The following parameters can be used with either httpGet or exec health checks:

  • failureTimeout - Time in seconds until container fails after consecutive health check failures (reset by success).
  • disconnectTimeout - Time in seconds until container is disconnected and becomes publicly unavailable.
  • recoveryTimeout - Time in seconds until container is connected and becomes publicly available.
  • execPeriod - Time interval in seconds between health check attempts.
Tip

Health checks continuously monitor your running application, while readiness checks verify if a new deployment is ready to receive traffic. For readiness checks, see the readinessCheck section.

crontab

Defines scheduled commands to run as cron jobs within a service.

run:
crontab:
- command: "date >> /var/log/cron.log"
timing: "0 * * * *"
allContainers: false

Setup cron jobs. See examples.

Deploy Configuration

temporaryShutdown

Controls the container replacement order during deployment.

deploy:
temporaryShutdown: true
  • Type: boolean
  • Default: false

When false (default): New containers are started before old containers are removed, ensuring zero-downtime deployment.

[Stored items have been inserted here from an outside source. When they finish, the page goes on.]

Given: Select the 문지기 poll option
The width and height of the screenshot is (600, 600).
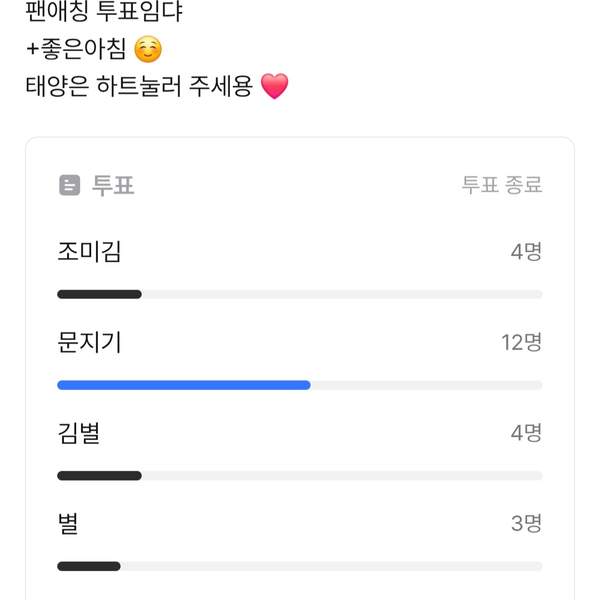Looking at the screenshot, I should coord(90,343).
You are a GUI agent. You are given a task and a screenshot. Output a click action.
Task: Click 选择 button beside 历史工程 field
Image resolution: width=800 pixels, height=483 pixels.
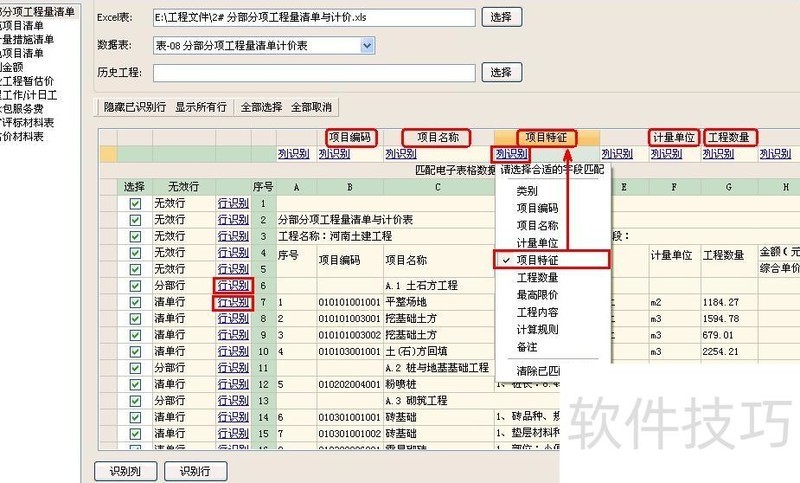(502, 72)
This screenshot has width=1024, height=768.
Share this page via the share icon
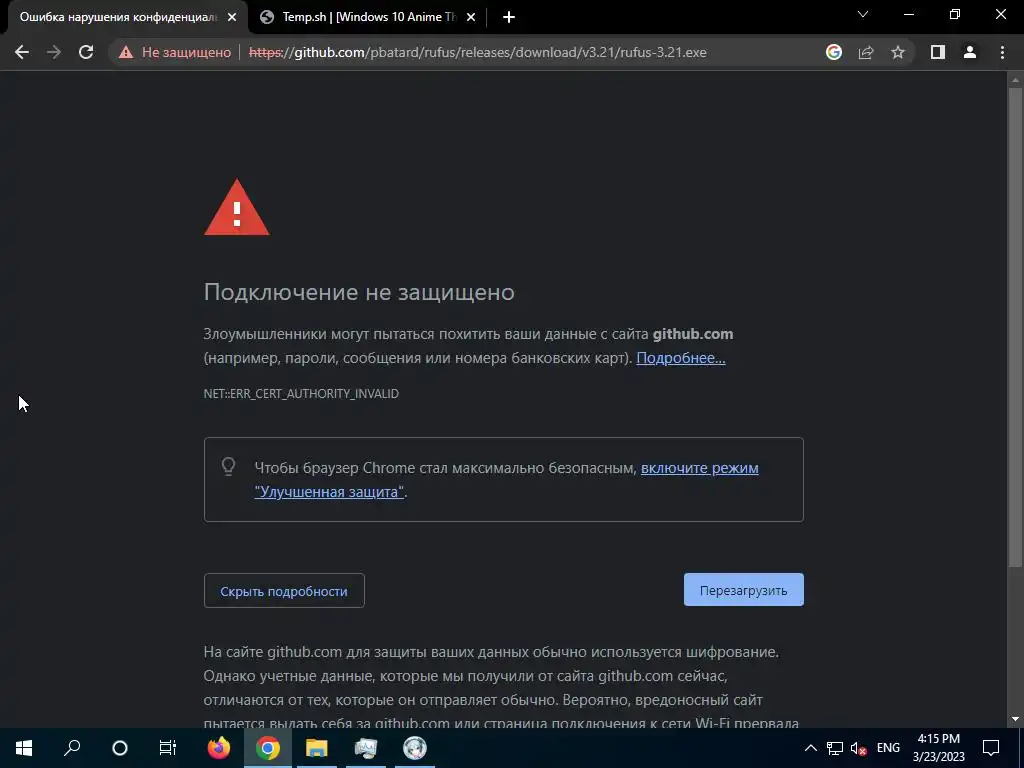(x=866, y=52)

When true: Old containers are removed before new containers are started, causing temporary downtime but using fewer resources during deployment.

readinessCheck

Defines a readiness check for your application. Requires either httpGet object or exec object.

deploy:
readinessCheck:
# HTTP GET method example
httpGet:
port: 80
path: /status
host: my-host.zerops
scheme: https

# Common parameters
failureTimeout: 60
retryPeriod: 10

Readiness checks work similarly to health checks but are specifically for deployment. They verify if a new deployment is ready to receive traffic.

Available parameters:

httpGet and exec

The httpGet and exec options work the same way as in health checks. See that section for detailed parameter descriptions.

Common parameters

The following parameters can be used with either httpGet or exec readiness checks:

  • failureTimeout - Time in seconds until container is marked as failed.
  • retryPeriod - Time interval in seconds between readiness check attempts (equivalent to execPeriod in health checks).
Tip

Unlike health checks which run continuously, readiness checks only run during deployments to determine when your application is ready to accept traffic.

Note

For more detailed information on specific configurations, refer to the runtime-specific guides linked at the beginning of this document.